These were huge. In fact iirc the power that came into the building spun them, and the DC ran off the resultant generated electricity. So the risk at cutover is minimal, there is in fact no loss of electricity unless the wheel drops below the required revs.
One of these units blew at one point. We had 4 and only needed two running, so no big deal. The company who managed the whole thing (Swiss) came to replace it. Amazing job, they had to put it on small rollers, like industrial roller skates, then embed hooks in the walls at each corridor junction, and slowly winch the thing along, it was like watching the minute hand of a clock.
Then the whole process in reverse to bring in the new one. Was fascinating to watch. The guy in charge was a giant, built like a brick outhouse. They knew their stuff.

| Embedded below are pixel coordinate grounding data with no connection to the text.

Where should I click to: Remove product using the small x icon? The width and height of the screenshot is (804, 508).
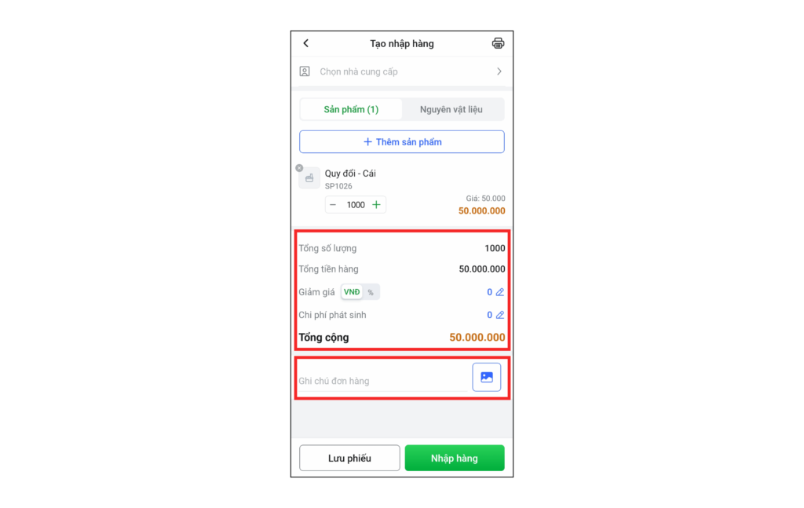[x=299, y=168]
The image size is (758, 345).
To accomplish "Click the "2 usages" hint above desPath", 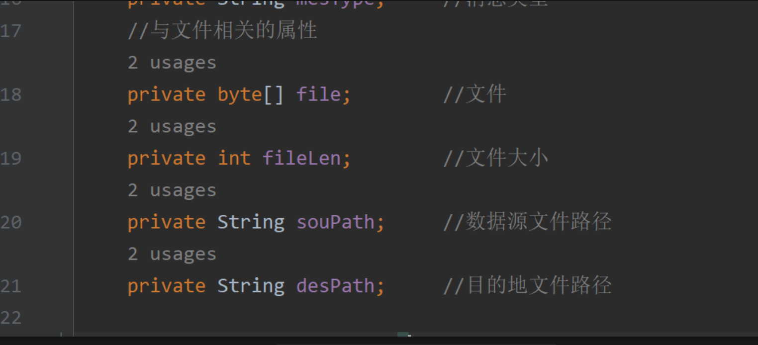I will tap(172, 254).
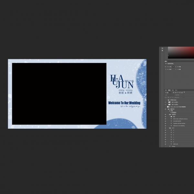Click the adjustment layer filter icon
194x194 pixels.
(x=176, y=92)
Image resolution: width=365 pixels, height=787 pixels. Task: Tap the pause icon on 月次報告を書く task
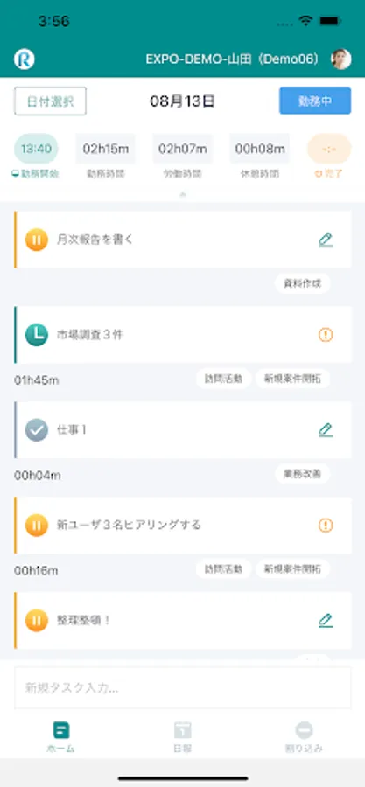(37, 240)
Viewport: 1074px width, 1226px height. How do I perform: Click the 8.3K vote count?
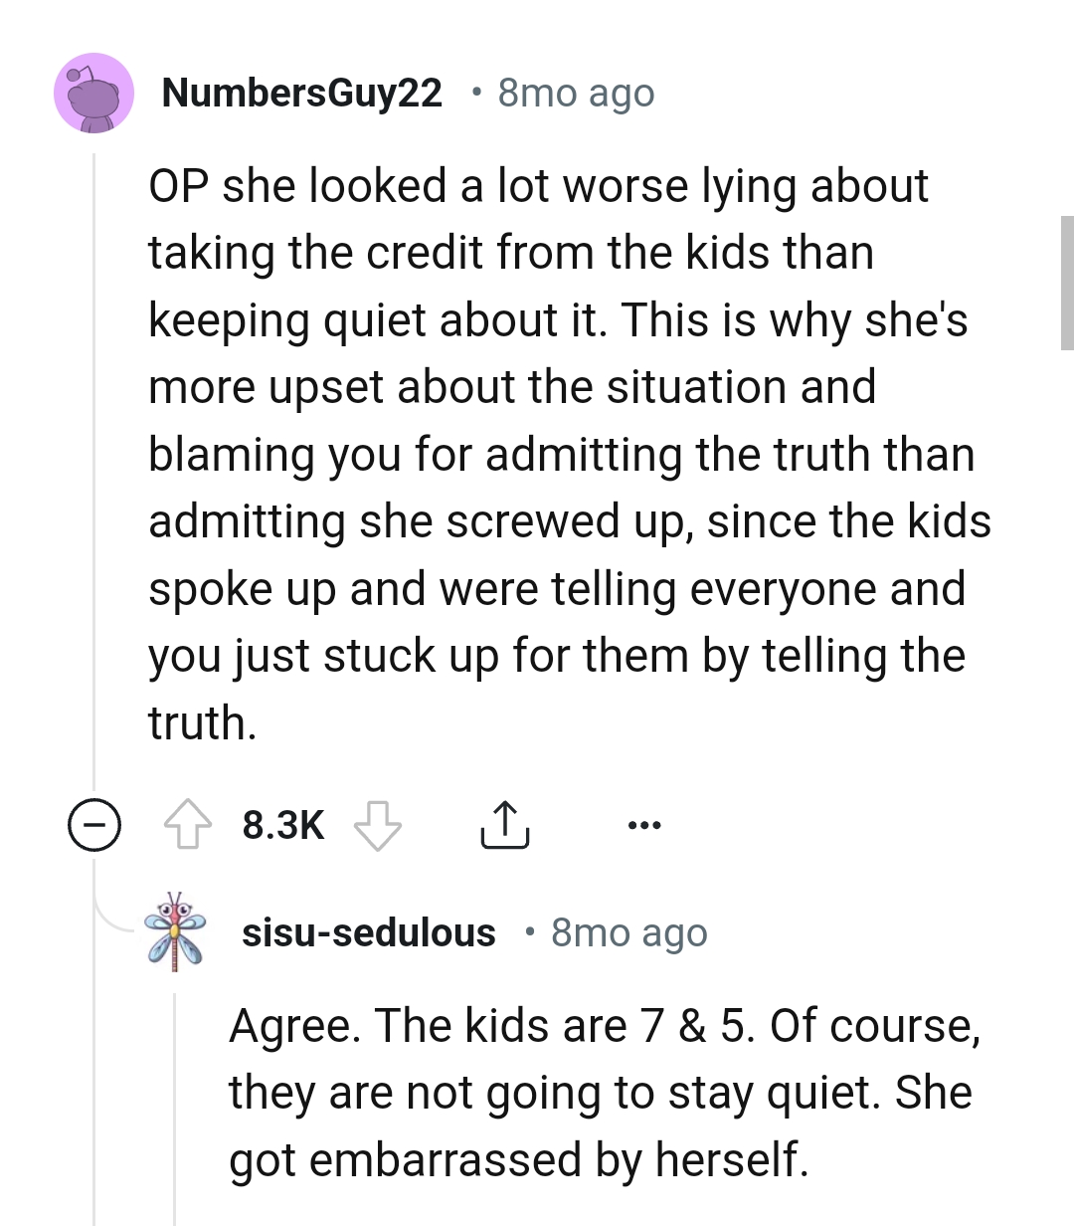click(283, 825)
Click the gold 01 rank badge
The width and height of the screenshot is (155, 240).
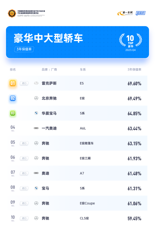[13, 83]
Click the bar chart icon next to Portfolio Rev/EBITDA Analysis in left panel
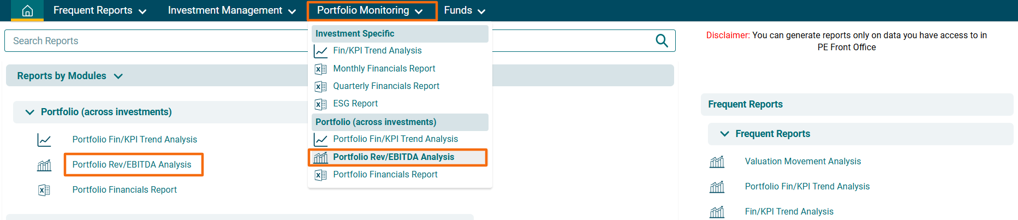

Much smaller-scale, but I worked at a company with a mini-mainframe-type computer (VAX-11/780, iirc) that had a 'motor-generator' to run it (really a motor-flywheel-generator).
The computer, storage, etc. ran off the generator, which first eliminated any risk of power spikes and surges (as the flywheel is a very effective low-pass filter), and the circuits controlling motor speed also ensured the AC frequency was better than the power company supply. This was located in a rural area, so the long power lines with few sinks (customers pulling power) made lightening spike risk spread further, and the rural voltage and frequency fluctuated a lot. Seemed like a really cool system that worked flawlessly in the years I was there.
I'm realising, with my limited understanding of electronics, that the flywheel acts in these cases as a capacitor, albeit a frickin' huge mechanical one.